Armand1 commented 4 years ago

Should we include paper-length as covariate? Now that we have gotten rid of the 1997 papers, I am not so sure.

This is a comparison of three models:

m1 publication date only

Coefficients: Estimate Std. Error z value Pr(>|z|)
(Intercept) -1.9315258 0.0112680 -171.416 < 2e-16 dec_pub_date_stand 0.0042723 0.0006979 6.121 9.28e-10

m2 publication date + mean_paper_length_stand Estimate Std. Error z value Pr(>|z|)
(Intercept) -1.922e+00 1.818e-02 -105.716 < 2e-16 dec_pub_date_stand 4.240e-03 6.986e-04 6.068 1.29e-09 mean_paper_length_stand 1.525e-05 2.374e-05 0.642 0.521

m3 publication date * mean_paper_length_stand Coefficients: Estimate Std. Error z value Pr(>|z|)
(Intercept) -2.004e+00 2.306e-02 -86.931
< 2e-16*
dec_pub_date_stand 6.875e-03 8.461e-04 8.125 4.46e-16 * mean_paper_length_stand -8.946e-05 2.971e-05 -3.011 0.0026 dec_pub_date_stand:mean_paper_length_stand 7.916e-06 1.366e-06 5.796 6.78e-09*

You can see that there is a highly significant effect (P values in bold) of both mean_paper_length and its interaction with publication date. That suggests that we should include it.

BUT -- if we look at the effect sizes for dec_pub_date_stand (exponentiated to give us odds ratios), we find that they are very similar. m1: 1.0042814 m2: 1.0042486 m3: 1.0068985

AND. if we look at the effect sizes in the third model for the effect of paper length and its interaction with pubdate, see that they are tiny --- orders of magnitude smaller than the main effect of pubdate.

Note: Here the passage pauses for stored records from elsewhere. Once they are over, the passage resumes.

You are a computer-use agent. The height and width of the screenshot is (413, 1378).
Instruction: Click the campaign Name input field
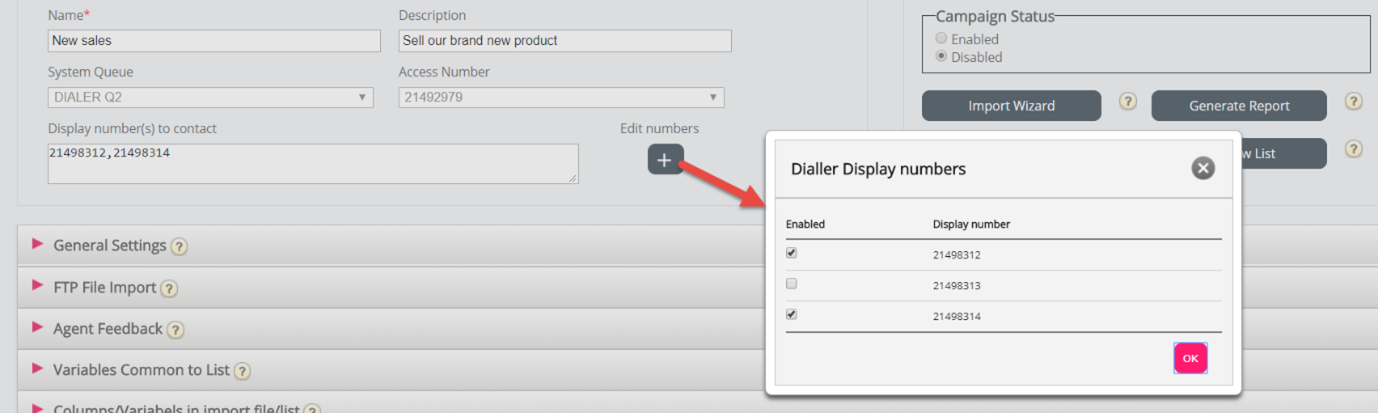click(x=214, y=41)
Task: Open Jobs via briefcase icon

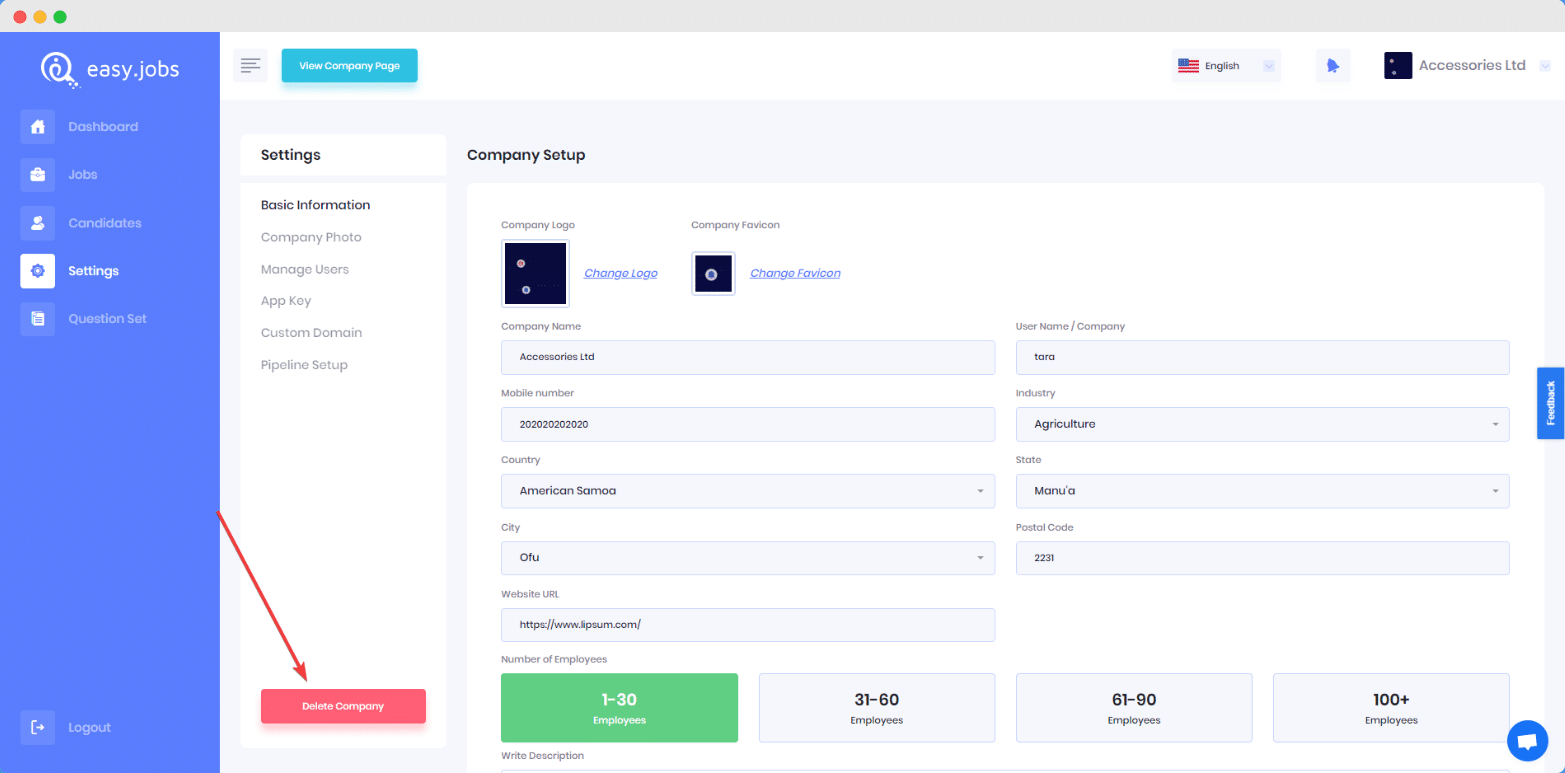Action: [37, 175]
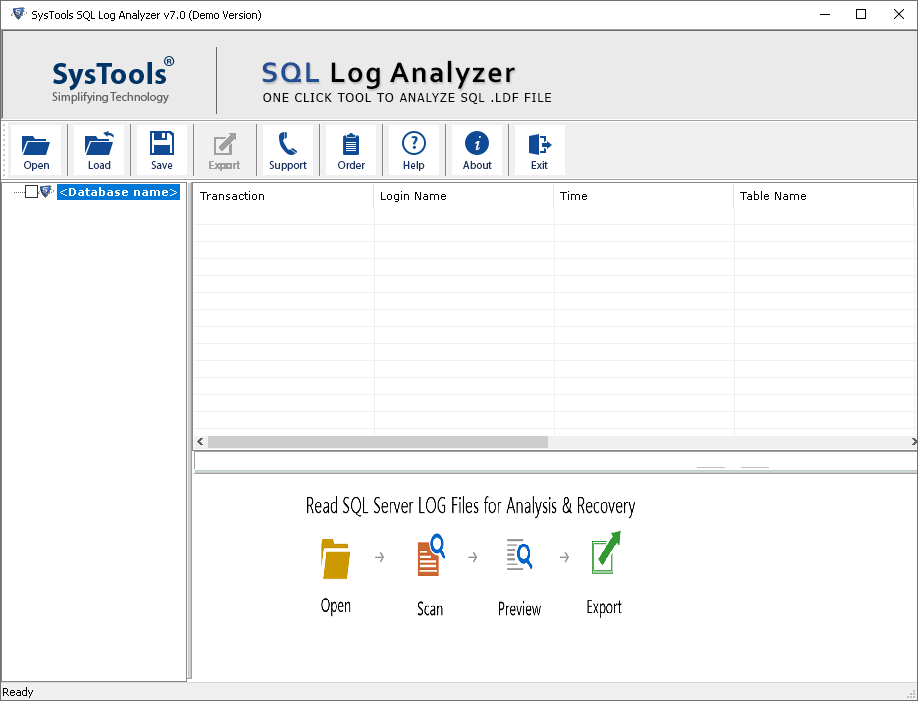This screenshot has width=918, height=701.
Task: Click the Time column header
Action: pyautogui.click(x=573, y=197)
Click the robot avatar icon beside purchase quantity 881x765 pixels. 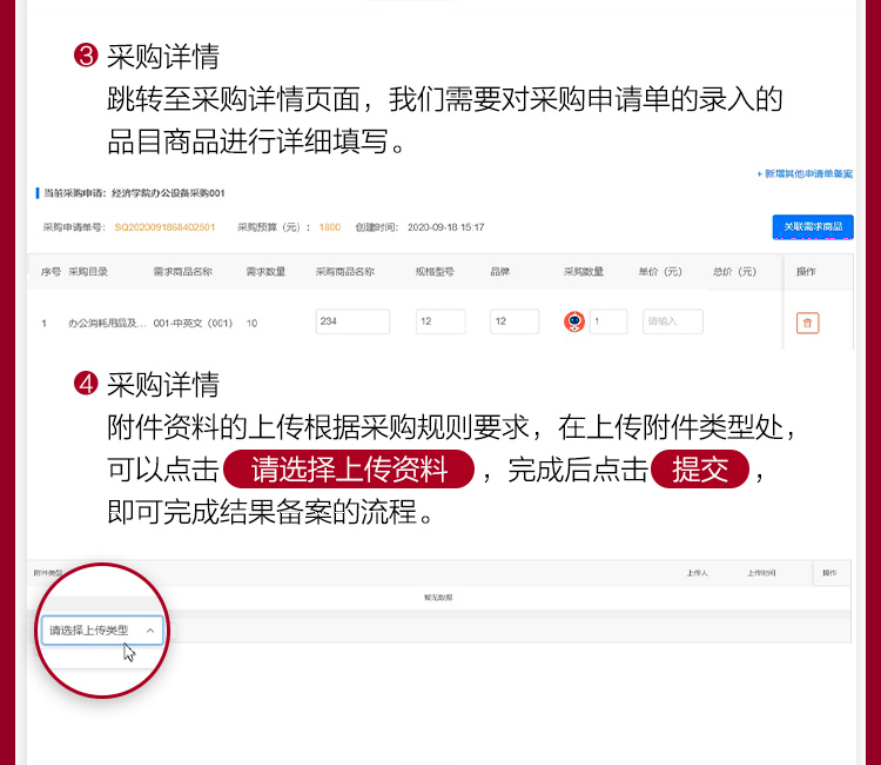tap(574, 321)
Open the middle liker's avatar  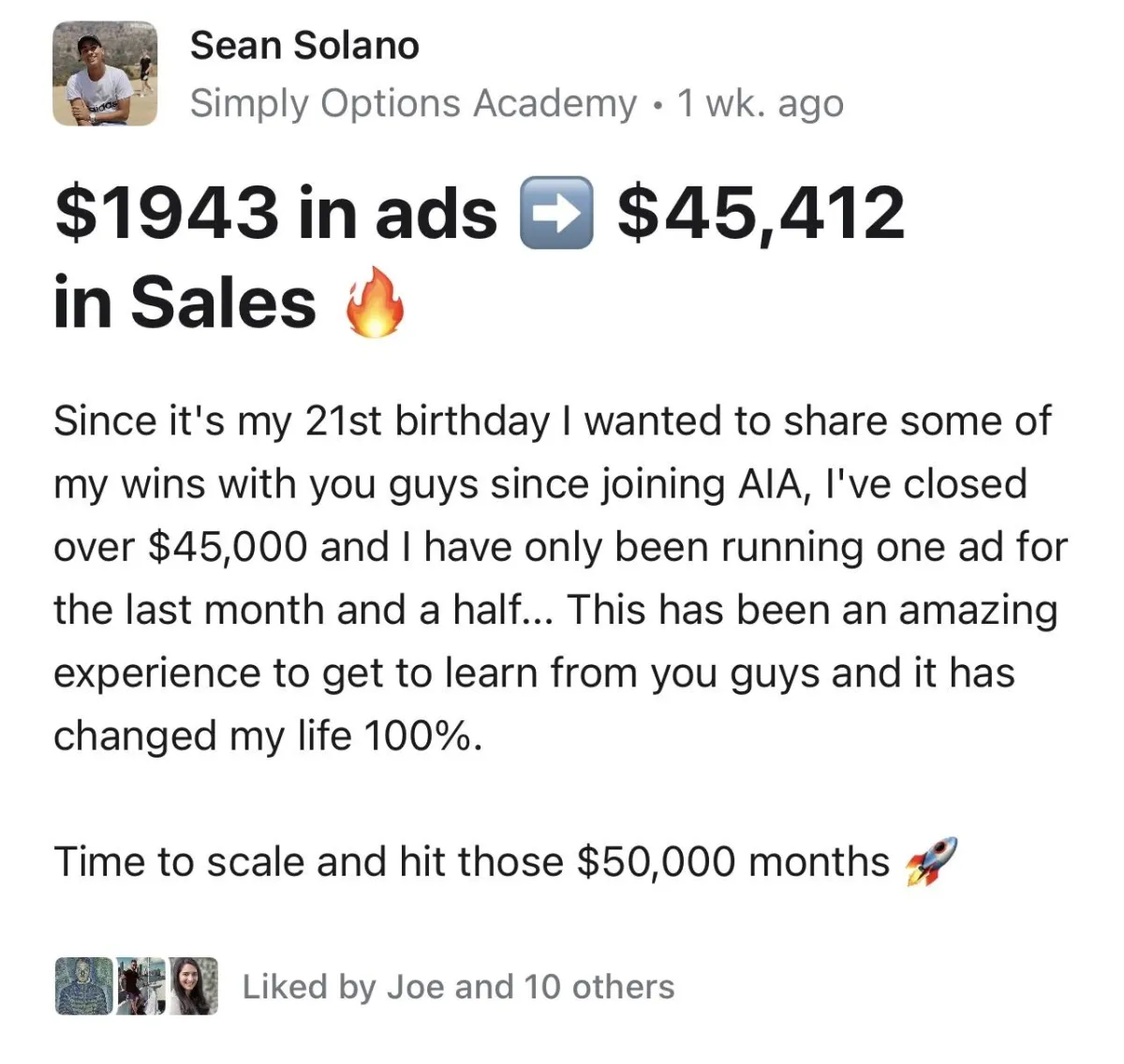(140, 986)
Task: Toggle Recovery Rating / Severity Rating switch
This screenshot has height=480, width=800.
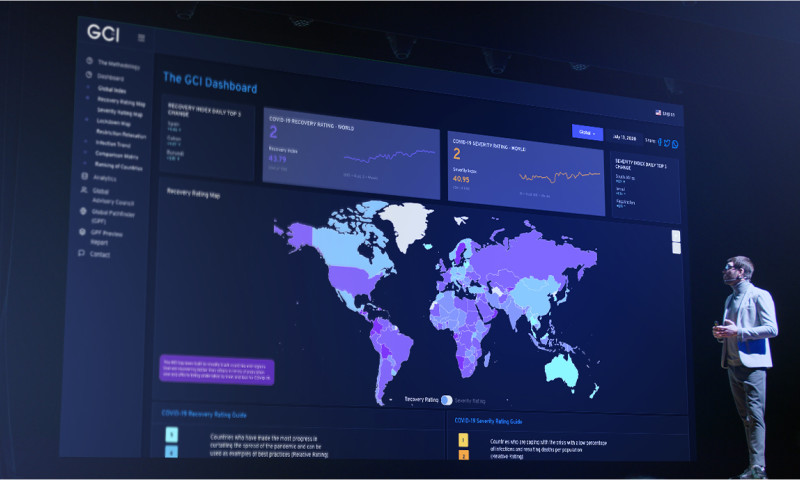Action: coord(446,398)
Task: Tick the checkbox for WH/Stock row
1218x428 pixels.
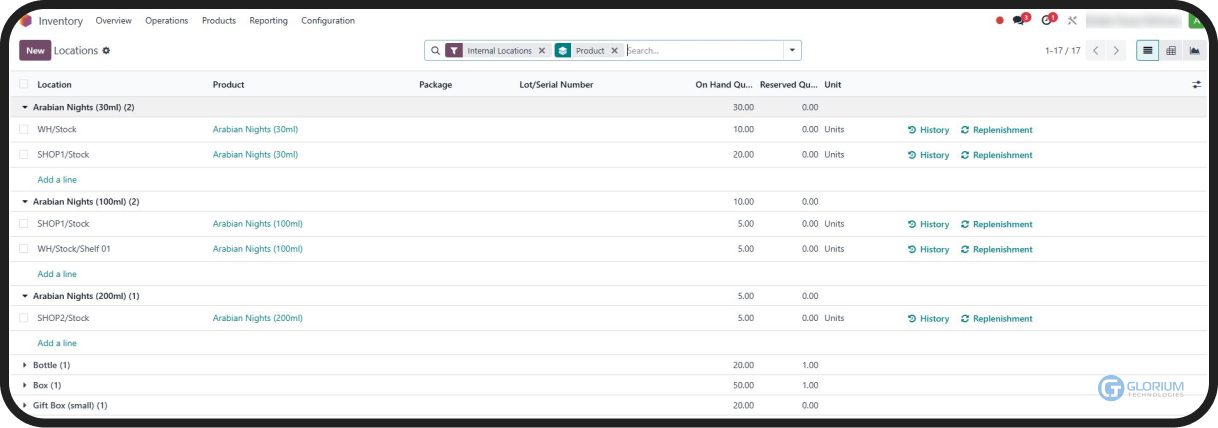Action: 24,129
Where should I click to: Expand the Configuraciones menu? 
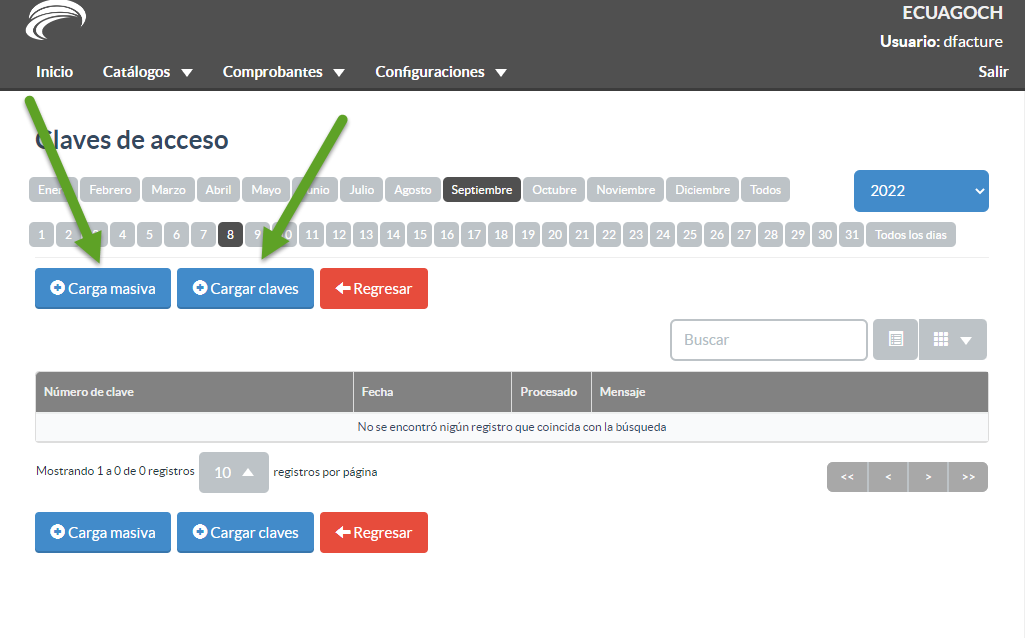coord(440,72)
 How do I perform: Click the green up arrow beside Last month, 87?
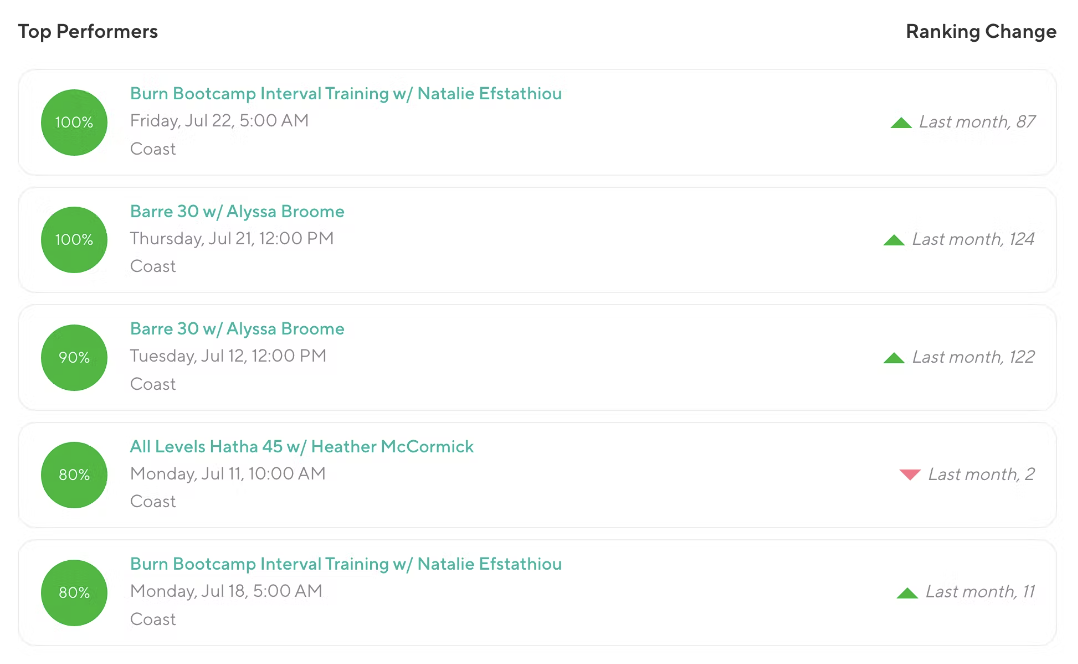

mean_paper_length_stand: 0.9999105 dec_pub_date_stand:mean_paper_length_stand: 1.0000079

That tells us that, although there is an effect of paper length, it's significant because we have so much data, but in fact it actually makes almost no difference to the prediction of the model.
Given that it makes graphing and explaining the effect so much more difficult, I think we should forget about it. I have also examined this for woman/en and find exactly the same thing.